Introduction

Navigating the selection of foundation models in Amazon Bedrock can be complex, but with the right tools and insights, it becomes a streamlined process. Whether you’re a developer aiming to deploy generative AI applications or an enterprise looking to harness the power of AI, understanding how to effectively evaluate and compare models is crucial. This guide offers a detailed walkthrough on utilizing Amazon Bedrock’s Model Evaluation features, both automatic and human, to determine the best foundation models for your needs.

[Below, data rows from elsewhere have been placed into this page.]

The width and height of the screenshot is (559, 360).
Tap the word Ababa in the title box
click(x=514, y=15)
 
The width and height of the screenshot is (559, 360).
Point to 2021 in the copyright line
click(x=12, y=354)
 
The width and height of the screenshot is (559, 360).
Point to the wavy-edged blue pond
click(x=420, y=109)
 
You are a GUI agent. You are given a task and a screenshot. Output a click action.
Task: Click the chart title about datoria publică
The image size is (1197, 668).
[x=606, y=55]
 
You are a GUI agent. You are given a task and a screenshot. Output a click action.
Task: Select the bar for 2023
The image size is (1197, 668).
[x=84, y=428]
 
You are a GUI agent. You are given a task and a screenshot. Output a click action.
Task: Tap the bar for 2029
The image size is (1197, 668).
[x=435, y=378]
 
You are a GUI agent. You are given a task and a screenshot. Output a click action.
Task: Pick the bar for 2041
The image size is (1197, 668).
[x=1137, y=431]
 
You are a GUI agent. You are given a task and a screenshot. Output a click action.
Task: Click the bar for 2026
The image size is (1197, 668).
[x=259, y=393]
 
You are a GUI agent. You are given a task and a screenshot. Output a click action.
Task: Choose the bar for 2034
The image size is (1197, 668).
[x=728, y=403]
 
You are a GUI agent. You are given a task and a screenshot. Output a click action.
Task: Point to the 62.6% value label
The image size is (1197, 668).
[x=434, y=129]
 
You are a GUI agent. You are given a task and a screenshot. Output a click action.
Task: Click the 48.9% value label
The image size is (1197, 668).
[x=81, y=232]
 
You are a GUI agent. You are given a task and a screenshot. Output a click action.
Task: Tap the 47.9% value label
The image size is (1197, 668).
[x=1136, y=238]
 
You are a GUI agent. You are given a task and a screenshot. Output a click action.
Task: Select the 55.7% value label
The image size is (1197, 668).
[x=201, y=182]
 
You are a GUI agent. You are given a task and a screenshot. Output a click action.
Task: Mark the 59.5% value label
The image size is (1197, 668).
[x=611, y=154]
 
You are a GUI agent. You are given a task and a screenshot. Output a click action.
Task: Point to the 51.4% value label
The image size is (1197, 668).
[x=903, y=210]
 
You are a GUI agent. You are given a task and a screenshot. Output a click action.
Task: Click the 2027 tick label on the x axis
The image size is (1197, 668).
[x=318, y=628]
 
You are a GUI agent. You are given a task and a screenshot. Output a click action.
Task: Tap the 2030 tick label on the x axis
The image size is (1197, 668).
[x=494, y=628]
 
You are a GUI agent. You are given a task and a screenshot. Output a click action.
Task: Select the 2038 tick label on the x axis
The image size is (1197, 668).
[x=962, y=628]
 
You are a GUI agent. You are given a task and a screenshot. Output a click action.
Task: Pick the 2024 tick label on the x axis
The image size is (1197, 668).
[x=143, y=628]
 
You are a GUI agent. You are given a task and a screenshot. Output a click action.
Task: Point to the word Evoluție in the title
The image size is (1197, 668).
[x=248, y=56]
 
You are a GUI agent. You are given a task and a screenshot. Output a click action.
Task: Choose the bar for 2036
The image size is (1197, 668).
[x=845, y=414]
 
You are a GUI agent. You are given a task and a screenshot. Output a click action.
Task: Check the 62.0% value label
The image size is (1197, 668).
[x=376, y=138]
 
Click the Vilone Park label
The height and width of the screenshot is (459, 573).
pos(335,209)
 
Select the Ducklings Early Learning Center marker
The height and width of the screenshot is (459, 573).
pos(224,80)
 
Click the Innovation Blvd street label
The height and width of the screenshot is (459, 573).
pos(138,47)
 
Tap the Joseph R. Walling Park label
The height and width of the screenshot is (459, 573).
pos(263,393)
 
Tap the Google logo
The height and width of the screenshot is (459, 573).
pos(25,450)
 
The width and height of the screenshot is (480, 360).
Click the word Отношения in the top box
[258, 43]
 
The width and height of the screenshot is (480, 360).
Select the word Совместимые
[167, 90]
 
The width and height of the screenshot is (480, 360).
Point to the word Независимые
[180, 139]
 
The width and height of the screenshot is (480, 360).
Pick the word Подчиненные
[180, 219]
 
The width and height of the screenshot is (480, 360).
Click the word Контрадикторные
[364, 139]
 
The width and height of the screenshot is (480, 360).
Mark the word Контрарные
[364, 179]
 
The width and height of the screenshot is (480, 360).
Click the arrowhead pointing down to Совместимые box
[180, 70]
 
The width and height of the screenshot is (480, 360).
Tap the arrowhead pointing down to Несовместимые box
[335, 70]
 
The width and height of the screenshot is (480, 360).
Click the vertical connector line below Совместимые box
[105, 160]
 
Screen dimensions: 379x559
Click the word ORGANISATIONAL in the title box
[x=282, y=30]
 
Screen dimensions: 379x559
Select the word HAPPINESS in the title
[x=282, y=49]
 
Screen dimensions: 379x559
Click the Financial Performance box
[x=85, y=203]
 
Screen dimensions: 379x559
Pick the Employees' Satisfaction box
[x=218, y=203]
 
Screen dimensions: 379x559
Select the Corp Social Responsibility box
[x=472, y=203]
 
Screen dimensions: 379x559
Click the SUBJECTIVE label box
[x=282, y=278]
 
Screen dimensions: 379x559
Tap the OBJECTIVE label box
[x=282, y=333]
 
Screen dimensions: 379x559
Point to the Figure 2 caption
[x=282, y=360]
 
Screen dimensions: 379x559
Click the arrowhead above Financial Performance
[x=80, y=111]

Automatic Model Evaluation in Amazon Bedrock

Getting Started with Automatic Evaluation

Automatic evaluation simplifies the process of assessing model performance by using predefined metrics and datasets. To begin, access the Amazon Bedrock console and navigate to ‘Model evaluation’ under the ‘Assessment & deployment’ section. Here, you can create a new model evaluation project by selecting the ‘Automatic’ option.

Configuring Your Evaluation:

Once you initiate a new evaluation, a setup dialog will guide you through selecting the foundation model (FM) and the specific task you want to evaluate, such as text summarization. You’ll then choose your evaluation metrics and specify a dataset. Amazon Bedrock allows the use of built-in datasets or your own data in JSON Lines format, tailored to assess different model dimensions:

JSON:

{"referenceResponse":"Cantal","category":"Capitals","prompt":"Aurillac is the capital of"}
{"referenceResponse":"Bamiyan Province","category":"Capitals","prompt":"Bamiyan city is the capital of"}
{"referenceResponse":"Abkhazia","category":"Capitals","prompt":"Sokhumi is the capital of"}
...

Reviewing Evaluation Results

After configuring and running the evaluation job, you can review the model’s performance in a detailed report provided by Amazon Bedrock. This report helps you understand the strengths and weaknesses of the model across different tasks and metrics.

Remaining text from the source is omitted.